**REQUIRED WORK:** Wherever a line holds the word "will", copy that line from the data.

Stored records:
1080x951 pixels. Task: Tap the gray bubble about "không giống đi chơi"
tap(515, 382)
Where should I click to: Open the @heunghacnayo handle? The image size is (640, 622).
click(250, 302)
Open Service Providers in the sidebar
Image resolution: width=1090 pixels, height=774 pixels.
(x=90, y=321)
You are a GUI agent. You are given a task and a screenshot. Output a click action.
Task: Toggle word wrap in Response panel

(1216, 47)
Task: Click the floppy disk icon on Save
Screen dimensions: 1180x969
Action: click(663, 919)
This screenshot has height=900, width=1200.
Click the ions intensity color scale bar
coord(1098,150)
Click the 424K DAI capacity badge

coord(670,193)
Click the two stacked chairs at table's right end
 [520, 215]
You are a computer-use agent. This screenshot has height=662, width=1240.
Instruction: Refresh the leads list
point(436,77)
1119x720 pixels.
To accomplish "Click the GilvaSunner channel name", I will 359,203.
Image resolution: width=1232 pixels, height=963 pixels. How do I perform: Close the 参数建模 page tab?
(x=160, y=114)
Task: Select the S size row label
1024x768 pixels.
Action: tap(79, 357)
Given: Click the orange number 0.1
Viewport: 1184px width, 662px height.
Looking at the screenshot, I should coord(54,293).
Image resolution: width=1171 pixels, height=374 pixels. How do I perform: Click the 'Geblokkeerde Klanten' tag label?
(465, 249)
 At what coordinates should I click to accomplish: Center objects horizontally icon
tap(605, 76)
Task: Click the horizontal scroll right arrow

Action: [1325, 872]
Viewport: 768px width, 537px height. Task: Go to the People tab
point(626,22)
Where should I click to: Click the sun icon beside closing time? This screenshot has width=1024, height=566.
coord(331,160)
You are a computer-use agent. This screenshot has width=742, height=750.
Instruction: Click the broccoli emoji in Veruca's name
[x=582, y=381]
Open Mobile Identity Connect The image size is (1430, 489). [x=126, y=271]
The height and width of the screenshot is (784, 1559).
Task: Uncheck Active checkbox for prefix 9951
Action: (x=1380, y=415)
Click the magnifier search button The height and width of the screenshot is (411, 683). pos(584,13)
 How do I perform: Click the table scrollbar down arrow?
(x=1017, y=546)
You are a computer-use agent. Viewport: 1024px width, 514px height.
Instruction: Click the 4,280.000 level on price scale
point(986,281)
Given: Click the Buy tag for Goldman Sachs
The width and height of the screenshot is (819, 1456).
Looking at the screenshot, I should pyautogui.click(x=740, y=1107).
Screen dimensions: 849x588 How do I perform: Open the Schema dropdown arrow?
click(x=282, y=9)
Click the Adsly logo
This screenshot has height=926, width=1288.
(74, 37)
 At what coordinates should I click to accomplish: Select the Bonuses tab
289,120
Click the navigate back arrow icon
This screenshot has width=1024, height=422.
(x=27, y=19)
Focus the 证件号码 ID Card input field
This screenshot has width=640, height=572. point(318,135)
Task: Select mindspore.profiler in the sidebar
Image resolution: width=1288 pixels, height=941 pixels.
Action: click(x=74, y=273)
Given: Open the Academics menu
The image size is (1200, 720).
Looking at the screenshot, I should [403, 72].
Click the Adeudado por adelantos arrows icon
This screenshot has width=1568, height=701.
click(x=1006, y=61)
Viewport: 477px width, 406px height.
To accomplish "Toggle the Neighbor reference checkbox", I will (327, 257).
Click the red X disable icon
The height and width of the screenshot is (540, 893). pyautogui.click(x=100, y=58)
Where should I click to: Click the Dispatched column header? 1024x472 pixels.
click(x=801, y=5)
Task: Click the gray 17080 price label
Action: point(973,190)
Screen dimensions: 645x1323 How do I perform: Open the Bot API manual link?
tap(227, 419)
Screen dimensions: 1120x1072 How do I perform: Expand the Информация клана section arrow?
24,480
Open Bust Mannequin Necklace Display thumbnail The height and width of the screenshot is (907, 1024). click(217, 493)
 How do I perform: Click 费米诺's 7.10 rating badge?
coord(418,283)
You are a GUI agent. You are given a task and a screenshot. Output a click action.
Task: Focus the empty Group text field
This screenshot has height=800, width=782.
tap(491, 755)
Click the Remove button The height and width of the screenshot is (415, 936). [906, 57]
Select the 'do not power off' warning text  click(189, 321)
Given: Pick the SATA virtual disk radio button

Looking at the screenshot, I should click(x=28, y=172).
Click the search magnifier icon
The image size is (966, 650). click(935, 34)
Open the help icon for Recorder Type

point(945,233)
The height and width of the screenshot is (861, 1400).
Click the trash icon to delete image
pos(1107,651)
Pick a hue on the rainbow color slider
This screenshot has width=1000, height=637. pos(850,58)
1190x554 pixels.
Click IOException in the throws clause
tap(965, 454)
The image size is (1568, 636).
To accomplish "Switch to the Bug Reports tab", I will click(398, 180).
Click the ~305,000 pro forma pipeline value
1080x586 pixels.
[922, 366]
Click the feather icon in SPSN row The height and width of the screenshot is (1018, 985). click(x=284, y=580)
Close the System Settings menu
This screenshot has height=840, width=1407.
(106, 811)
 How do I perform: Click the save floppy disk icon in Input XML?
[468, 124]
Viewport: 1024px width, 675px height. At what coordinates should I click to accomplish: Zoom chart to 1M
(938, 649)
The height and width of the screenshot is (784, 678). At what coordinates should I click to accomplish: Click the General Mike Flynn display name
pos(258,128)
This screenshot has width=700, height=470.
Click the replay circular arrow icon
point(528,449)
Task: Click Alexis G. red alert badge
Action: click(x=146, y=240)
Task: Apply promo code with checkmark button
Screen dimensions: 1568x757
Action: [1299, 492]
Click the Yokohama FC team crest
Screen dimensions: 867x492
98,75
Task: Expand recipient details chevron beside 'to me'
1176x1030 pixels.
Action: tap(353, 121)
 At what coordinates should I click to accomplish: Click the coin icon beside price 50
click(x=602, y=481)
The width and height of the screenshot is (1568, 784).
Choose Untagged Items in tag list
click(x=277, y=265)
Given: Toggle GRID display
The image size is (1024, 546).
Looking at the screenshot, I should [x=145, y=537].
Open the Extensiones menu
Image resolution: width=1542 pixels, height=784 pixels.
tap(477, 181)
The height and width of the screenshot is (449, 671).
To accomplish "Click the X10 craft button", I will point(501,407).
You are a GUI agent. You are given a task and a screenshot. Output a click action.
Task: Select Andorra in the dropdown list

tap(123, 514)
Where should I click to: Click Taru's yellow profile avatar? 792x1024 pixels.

**ANSWER FOR THE TASK:**
To accomplish "Click the GilvaSunner channel name", I will 359,203.
To accomplish "Toggle the Neighbor reference checkbox", I will (327, 257).
To accomplish "Switch to the Bug Reports tab", I will click(398, 180).
To accomplish "Click the X10 craft button", I will point(501,407).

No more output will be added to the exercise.